**Directions:** Return all of the data below word for word, leaving every line unchanged.

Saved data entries
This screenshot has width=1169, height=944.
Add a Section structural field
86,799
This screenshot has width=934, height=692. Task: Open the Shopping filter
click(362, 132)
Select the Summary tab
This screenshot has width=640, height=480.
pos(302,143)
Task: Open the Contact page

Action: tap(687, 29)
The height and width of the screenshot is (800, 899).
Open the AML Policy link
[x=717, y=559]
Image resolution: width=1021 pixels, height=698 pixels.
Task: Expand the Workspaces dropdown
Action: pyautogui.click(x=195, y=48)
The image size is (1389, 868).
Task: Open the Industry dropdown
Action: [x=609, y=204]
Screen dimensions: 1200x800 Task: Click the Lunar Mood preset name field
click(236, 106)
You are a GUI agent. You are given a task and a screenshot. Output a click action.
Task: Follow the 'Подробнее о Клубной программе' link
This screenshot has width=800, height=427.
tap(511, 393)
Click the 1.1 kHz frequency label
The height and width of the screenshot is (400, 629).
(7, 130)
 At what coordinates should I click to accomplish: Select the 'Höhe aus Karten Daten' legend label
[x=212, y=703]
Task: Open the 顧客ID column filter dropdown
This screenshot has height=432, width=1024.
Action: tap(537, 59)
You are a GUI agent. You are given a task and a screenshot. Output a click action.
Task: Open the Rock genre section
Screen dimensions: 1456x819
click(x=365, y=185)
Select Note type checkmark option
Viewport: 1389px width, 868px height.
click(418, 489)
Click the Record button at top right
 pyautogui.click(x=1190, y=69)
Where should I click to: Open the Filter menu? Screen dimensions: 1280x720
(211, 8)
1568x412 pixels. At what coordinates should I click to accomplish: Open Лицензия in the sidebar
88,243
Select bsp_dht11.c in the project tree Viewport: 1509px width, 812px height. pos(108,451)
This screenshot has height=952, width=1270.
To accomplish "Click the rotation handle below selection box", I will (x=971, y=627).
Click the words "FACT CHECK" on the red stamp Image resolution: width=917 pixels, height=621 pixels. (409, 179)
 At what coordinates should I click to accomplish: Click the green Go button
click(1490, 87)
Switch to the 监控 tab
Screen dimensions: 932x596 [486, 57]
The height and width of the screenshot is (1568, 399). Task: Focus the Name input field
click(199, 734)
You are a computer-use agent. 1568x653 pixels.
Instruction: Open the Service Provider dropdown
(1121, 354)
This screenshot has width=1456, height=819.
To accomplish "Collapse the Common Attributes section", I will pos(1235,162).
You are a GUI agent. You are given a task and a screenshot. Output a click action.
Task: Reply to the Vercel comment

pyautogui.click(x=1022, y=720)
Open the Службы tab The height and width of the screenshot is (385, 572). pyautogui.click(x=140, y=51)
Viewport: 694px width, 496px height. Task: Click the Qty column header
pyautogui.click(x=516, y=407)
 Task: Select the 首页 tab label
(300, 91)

**Right answer:**
This screenshot has width=1169, height=944.
Add a Section structural field
86,799
This screenshot has width=934, height=692. Task: Open the Shopping filter
click(362, 132)
Select the Summary tab
This screenshot has width=640, height=480.
pos(302,143)
Task: Open the Contact page

Action: tap(687, 29)
The height and width of the screenshot is (800, 899).
Open the AML Policy link
[x=717, y=559]
Image resolution: width=1021 pixels, height=698 pixels.
Task: Expand the Workspaces dropdown
Action: pyautogui.click(x=195, y=48)
The image size is (1389, 868).
Task: Open the Industry dropdown
Action: [x=609, y=204]
Screen dimensions: 1200x800 Task: Click the Lunar Mood preset name field
click(236, 106)
You are a GUI agent. You are given a task and a screenshot. Output a click action.
Task: Follow the 'Подробнее о Клубной программе' link
This screenshot has width=800, height=427.
tap(511, 393)
Click the 1.1 kHz frequency label
The height and width of the screenshot is (400, 629).
(7, 130)
 At what coordinates should I click to accomplish: Select the 'Höhe aus Karten Daten' legend label
[x=212, y=703]
Task: Open the 顧客ID column filter dropdown
This screenshot has height=432, width=1024.
Action: tap(537, 59)
You are a GUI agent. You are given a task and a screenshot. Output a click action.
Task: Open the Rock genre section
Screen dimensions: 1456x819
click(x=365, y=185)
Select Note type checkmark option
Viewport: 1389px width, 868px height.
click(418, 489)
Click the Record button at top right
 pyautogui.click(x=1190, y=69)
Where should I click to: Open the Filter menu? Screen dimensions: 1280x720
(211, 8)
1568x412 pixels. At what coordinates should I click to accomplish: Open Лицензия in the sidebar
88,243
Select bsp_dht11.c in the project tree Viewport: 1509px width, 812px height. pos(108,451)
This screenshot has height=952, width=1270.
To accomplish "Click the rotation handle below selection box", I will (x=971, y=627).
Click the words "FACT CHECK" on the red stamp Image resolution: width=917 pixels, height=621 pixels. (409, 179)
 At what coordinates should I click to accomplish: Click the green Go button
click(1490, 87)
Switch to the 监控 tab
Screen dimensions: 932x596 [486, 57]
The height and width of the screenshot is (1568, 399). Task: Focus the Name input field
click(199, 734)
You are a computer-use agent. 1568x653 pixels.
Instruction: Open the Service Provider dropdown
(1121, 354)
This screenshot has width=1456, height=819.
To accomplish "Collapse the Common Attributes section", I will pos(1235,162).
You are a GUI agent. You are given a task and a screenshot. Output a click action.
Task: Reply to the Vercel comment

pyautogui.click(x=1022, y=720)
Open the Службы tab The height and width of the screenshot is (385, 572). pyautogui.click(x=140, y=51)
Viewport: 694px width, 496px height. Task: Click the Qty column header
pyautogui.click(x=516, y=407)
 Task: Select the 首页 tab label
(300, 91)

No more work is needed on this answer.